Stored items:
■ ■ ■ ■
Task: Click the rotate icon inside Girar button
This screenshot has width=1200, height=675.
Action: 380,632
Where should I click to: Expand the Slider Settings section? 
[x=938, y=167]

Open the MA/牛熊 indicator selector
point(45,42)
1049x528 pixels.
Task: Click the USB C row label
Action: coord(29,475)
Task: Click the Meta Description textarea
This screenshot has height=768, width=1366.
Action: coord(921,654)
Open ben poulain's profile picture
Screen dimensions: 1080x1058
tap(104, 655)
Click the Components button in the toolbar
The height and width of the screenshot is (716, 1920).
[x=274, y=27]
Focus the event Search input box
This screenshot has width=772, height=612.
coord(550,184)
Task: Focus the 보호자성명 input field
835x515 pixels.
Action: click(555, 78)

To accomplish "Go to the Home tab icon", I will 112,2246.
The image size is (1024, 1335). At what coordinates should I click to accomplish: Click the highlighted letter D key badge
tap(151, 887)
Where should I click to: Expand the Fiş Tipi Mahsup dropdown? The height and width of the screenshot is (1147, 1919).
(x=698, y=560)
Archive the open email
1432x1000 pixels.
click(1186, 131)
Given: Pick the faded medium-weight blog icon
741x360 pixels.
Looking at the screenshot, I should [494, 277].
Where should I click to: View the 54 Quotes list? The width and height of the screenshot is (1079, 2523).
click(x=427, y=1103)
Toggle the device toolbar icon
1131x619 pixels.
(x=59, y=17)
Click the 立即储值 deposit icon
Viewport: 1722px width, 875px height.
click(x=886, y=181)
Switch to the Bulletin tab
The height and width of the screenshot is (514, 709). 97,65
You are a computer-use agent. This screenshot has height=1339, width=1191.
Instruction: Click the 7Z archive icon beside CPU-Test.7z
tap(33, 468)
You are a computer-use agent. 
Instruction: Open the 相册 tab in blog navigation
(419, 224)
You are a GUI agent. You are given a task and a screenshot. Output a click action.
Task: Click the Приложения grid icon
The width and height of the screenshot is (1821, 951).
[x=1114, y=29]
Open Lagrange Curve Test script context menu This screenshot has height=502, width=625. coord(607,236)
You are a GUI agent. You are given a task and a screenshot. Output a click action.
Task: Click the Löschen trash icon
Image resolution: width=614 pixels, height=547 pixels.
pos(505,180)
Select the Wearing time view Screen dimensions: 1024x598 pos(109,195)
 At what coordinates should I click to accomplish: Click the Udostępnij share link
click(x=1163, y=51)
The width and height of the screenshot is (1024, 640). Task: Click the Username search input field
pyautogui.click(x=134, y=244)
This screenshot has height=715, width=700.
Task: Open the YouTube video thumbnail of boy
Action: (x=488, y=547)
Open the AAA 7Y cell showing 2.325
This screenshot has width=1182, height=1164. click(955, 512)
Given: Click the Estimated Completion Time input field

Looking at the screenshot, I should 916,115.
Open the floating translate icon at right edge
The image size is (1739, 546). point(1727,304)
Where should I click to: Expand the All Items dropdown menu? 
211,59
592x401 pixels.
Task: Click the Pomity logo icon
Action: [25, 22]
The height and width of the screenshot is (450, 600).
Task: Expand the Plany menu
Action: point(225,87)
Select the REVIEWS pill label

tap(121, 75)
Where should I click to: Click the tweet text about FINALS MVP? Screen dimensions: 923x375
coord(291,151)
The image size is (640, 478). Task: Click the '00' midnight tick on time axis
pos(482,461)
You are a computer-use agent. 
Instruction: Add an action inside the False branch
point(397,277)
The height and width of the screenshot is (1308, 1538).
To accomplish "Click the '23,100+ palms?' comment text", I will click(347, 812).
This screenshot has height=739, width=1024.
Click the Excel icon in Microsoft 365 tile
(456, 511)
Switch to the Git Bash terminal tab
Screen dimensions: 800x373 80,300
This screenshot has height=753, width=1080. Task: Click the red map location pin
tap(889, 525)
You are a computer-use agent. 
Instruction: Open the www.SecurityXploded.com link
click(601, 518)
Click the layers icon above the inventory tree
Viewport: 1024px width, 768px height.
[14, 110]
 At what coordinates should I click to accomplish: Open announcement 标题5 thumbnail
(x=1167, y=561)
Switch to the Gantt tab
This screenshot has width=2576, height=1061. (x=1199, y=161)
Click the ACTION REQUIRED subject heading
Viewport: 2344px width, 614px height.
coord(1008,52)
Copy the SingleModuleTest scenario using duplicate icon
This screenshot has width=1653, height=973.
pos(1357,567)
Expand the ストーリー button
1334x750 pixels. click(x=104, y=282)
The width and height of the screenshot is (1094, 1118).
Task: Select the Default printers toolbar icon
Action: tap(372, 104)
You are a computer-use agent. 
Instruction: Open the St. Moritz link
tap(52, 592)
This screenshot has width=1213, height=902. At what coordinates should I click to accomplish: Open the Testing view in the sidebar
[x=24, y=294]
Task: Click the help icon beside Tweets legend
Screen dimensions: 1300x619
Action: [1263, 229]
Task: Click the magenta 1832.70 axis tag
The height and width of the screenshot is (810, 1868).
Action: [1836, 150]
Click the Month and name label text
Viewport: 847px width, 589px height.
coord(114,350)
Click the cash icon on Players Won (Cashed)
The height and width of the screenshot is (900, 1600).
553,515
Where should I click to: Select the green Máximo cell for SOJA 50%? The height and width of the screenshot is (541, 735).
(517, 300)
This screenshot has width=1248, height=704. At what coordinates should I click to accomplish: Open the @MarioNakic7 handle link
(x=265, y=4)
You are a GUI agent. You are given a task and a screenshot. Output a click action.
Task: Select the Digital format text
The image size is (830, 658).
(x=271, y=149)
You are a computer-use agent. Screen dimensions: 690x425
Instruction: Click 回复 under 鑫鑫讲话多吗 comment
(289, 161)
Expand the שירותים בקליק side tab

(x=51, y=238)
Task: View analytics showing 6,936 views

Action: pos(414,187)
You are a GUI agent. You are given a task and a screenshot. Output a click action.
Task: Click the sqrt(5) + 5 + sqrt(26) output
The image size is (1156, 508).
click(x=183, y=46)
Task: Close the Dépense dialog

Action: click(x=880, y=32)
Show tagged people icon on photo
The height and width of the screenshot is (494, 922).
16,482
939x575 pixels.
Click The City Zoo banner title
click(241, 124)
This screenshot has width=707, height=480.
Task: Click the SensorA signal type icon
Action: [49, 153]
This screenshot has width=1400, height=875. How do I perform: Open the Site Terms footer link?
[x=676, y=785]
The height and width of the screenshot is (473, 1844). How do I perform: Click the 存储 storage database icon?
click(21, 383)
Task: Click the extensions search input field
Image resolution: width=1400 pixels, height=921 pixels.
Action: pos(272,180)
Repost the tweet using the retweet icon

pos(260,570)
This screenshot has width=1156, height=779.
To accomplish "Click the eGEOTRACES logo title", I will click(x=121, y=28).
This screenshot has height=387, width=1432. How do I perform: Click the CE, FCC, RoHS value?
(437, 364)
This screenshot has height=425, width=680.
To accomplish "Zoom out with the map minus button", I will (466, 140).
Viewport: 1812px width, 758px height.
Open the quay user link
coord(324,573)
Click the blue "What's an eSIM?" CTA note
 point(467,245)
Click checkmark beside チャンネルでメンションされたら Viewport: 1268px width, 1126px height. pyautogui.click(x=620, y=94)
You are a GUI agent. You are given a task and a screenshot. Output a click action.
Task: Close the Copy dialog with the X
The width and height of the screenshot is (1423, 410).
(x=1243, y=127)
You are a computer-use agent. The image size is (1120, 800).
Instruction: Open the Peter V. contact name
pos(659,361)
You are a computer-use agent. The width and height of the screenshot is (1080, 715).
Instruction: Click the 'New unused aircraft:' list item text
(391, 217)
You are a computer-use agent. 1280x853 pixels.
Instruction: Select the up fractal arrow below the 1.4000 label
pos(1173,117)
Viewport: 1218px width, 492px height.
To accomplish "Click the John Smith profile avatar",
■ ■ ■ ■
Repeat all entries. Match them exactly.

Worked solution —
Task: Click the rotate icon inside Girar button
This screenshot has width=1200, height=675.
Action: 380,632
Where should I click to: Expand the Slider Settings section? 
[x=938, y=167]

Open the MA/牛熊 indicator selector
point(45,42)
1049x528 pixels.
Task: Click the USB C row label
Action: coord(29,475)
Task: Click the Meta Description textarea
This screenshot has height=768, width=1366.
Action: coord(921,654)
Open ben poulain's profile picture
Screen dimensions: 1080x1058
tap(104, 655)
Click the Components button in the toolbar
The height and width of the screenshot is (716, 1920).
[x=274, y=27]
Focus the event Search input box
This screenshot has width=772, height=612.
coord(550,184)
Task: Focus the 보호자성명 input field
835x515 pixels.
Action: click(555, 78)

To accomplish "Go to the Home tab icon", I will 112,2246.
The image size is (1024, 1335). At what coordinates should I click to accomplish: Click the highlighted letter D key badge
tap(151, 887)
Where should I click to: Expand the Fiş Tipi Mahsup dropdown? The height and width of the screenshot is (1147, 1919).
(x=698, y=560)
Archive the open email
1432x1000 pixels.
click(1186, 131)
Given: Pick the faded medium-weight blog icon
741x360 pixels.
Looking at the screenshot, I should [494, 277].
Where should I click to: View the 54 Quotes list? The width and height of the screenshot is (1079, 2523).
click(x=427, y=1103)
Toggle the device toolbar icon
1131x619 pixels.
(x=59, y=17)
Click the 立即储值 deposit icon
Viewport: 1722px width, 875px height.
click(x=886, y=181)
Switch to the Bulletin tab
The height and width of the screenshot is (514, 709). 97,65
You are a computer-use agent. This screenshot has height=1339, width=1191.
Instruction: Click the 7Z archive icon beside CPU-Test.7z
tap(33, 468)
You are a computer-use agent. 
Instruction: Open the 相册 tab in blog navigation
(419, 224)
You are a GUI agent. You are given a task and a screenshot. Output a click action.
Task: Click the Приложения grid icon
The width and height of the screenshot is (1821, 951).
[x=1114, y=29]
Open Lagrange Curve Test script context menu This screenshot has height=502, width=625. coord(607,236)
You are a GUI agent. You are given a task and a screenshot. Output a click action.
Task: Click the Löschen trash icon
Image resolution: width=614 pixels, height=547 pixels.
pos(505,180)
Select the Wearing time view Screen dimensions: 1024x598 pos(109,195)
 At what coordinates should I click to accomplish: Click the Udostępnij share link
click(x=1163, y=51)
The width and height of the screenshot is (1024, 640). Task: Click the Username search input field
pyautogui.click(x=134, y=244)
This screenshot has height=715, width=700.
Task: Open the YouTube video thumbnail of boy
Action: (x=488, y=547)
Open the AAA 7Y cell showing 2.325
This screenshot has width=1182, height=1164. click(955, 512)
Given: Click the Estimated Completion Time input field

Looking at the screenshot, I should 916,115.
Open the floating translate icon at right edge
The image size is (1739, 546). point(1727,304)
Where should I click to: Expand the All Items dropdown menu? 
211,59
592x401 pixels.
Task: Click the Pomity logo icon
Action: [25, 22]
The height and width of the screenshot is (450, 600).
Task: Expand the Plany menu
Action: point(225,87)
Select the REVIEWS pill label

tap(121, 75)
Where should I click to: Click the tweet text about FINALS MVP? Screen dimensions: 923x375
coord(291,151)
The image size is (640, 478). Task: Click the '00' midnight tick on time axis
pos(482,461)
You are a computer-use agent. 
Instruction: Add an action inside the False branch
point(397,277)
The height and width of the screenshot is (1308, 1538).
To accomplish "Click the '23,100+ palms?' comment text", I will click(347, 812).
This screenshot has height=739, width=1024.
Click the Excel icon in Microsoft 365 tile
(456, 511)
Switch to the Git Bash terminal tab
Screen dimensions: 800x373 80,300
This screenshot has height=753, width=1080. Task: Click the red map location pin
tap(889, 525)
You are a computer-use agent. 
Instruction: Open the www.SecurityXploded.com link
click(601, 518)
Click the layers icon above the inventory tree
Viewport: 1024px width, 768px height.
[14, 110]
 At what coordinates should I click to accomplish: Open announcement 标题5 thumbnail
(x=1167, y=561)
Switch to the Gantt tab
This screenshot has width=2576, height=1061. (x=1199, y=161)
Click the ACTION REQUIRED subject heading
Viewport: 2344px width, 614px height.
coord(1008,52)
Copy the SingleModuleTest scenario using duplicate icon
This screenshot has width=1653, height=973.
pos(1357,567)
Expand the ストーリー button
1334x750 pixels. click(x=104, y=282)
The width and height of the screenshot is (1094, 1118).
Task: Select the Default printers toolbar icon
Action: tap(372, 104)
You are a computer-use agent. 
Instruction: Open the St. Moritz link
tap(52, 592)
This screenshot has width=1213, height=902. At what coordinates should I click to accomplish: Open the Testing view in the sidebar
[x=24, y=294]
Task: Click the help icon beside Tweets legend
Screen dimensions: 1300x619
Action: [1263, 229]
Task: Click the magenta 1832.70 axis tag
The height and width of the screenshot is (810, 1868).
Action: [1836, 150]
Click the Month and name label text
Viewport: 847px width, 589px height.
coord(114,350)
Click the cash icon on Players Won (Cashed)
The height and width of the screenshot is (900, 1600).
553,515
Where should I click to: Select the green Máximo cell for SOJA 50%? The height and width of the screenshot is (541, 735).
(517, 300)
This screenshot has width=1248, height=704. At what coordinates should I click to accomplish: Open the @MarioNakic7 handle link
(x=265, y=4)
You are a GUI agent. You are given a task and a screenshot. Output a click action.
Task: Select the Digital format text
The image size is (830, 658).
(x=271, y=149)
You are a computer-use agent. Screen dimensions: 690x425
Instruction: Click 回复 under 鑫鑫讲话多吗 comment
(289, 161)
Expand the שירותים בקליק side tab

(x=51, y=238)
Task: View analytics showing 6,936 views

Action: pos(414,187)
You are a GUI agent. You are given a task and a screenshot. Output a click action.
Task: Click the sqrt(5) + 5 + sqrt(26) output
The image size is (1156, 508).
click(x=183, y=46)
Task: Close the Dépense dialog

Action: click(x=880, y=32)
Show tagged people icon on photo
The height and width of the screenshot is (494, 922).
16,482
939x575 pixels.
Click The City Zoo banner title
click(241, 124)
This screenshot has width=707, height=480.
Task: Click the SensorA signal type icon
Action: [49, 153]
This screenshot has width=1400, height=875. How do I perform: Open the Site Terms footer link?
[x=676, y=785]
The height and width of the screenshot is (473, 1844). How do I perform: Click the 存储 storage database icon?
click(21, 383)
Task: Click the extensions search input field
Image resolution: width=1400 pixels, height=921 pixels.
Action: pos(272,180)
Repost the tweet using the retweet icon

pos(260,570)
This screenshot has width=1156, height=779.
To accomplish "Click the eGEOTRACES logo title", I will click(x=121, y=28).
This screenshot has height=387, width=1432. How do I perform: Click the CE, FCC, RoHS value?
(437, 364)
This screenshot has height=425, width=680.
To accomplish "Zoom out with the map minus button", I will (466, 140).
Viewport: 1812px width, 758px height.
Open the quay user link
coord(324,573)
Click the blue "What's an eSIM?" CTA note
 point(467,245)
Click checkmark beside チャンネルでメンションされたら Viewport: 1268px width, 1126px height. pyautogui.click(x=620, y=94)
You are a GUI agent. You are given a task and a screenshot. Output a click action.
Task: Close the Copy dialog with the X
The width and height of the screenshot is (1423, 410).
(x=1243, y=127)
You are a computer-use agent. The image size is (1120, 800).
Instruction: Open the Peter V. contact name
pos(659,361)
You are a computer-use agent. The width and height of the screenshot is (1080, 715).
Instruction: Click the 'New unused aircraft:' list item text
(391, 217)
You are a computer-use agent. 1280x853 pixels.
Instruction: Select the up fractal arrow below the 1.4000 label
pos(1173,117)
Viewport: 1218px width, 492px height.
To accomplish "Click the John Smith profile avatar",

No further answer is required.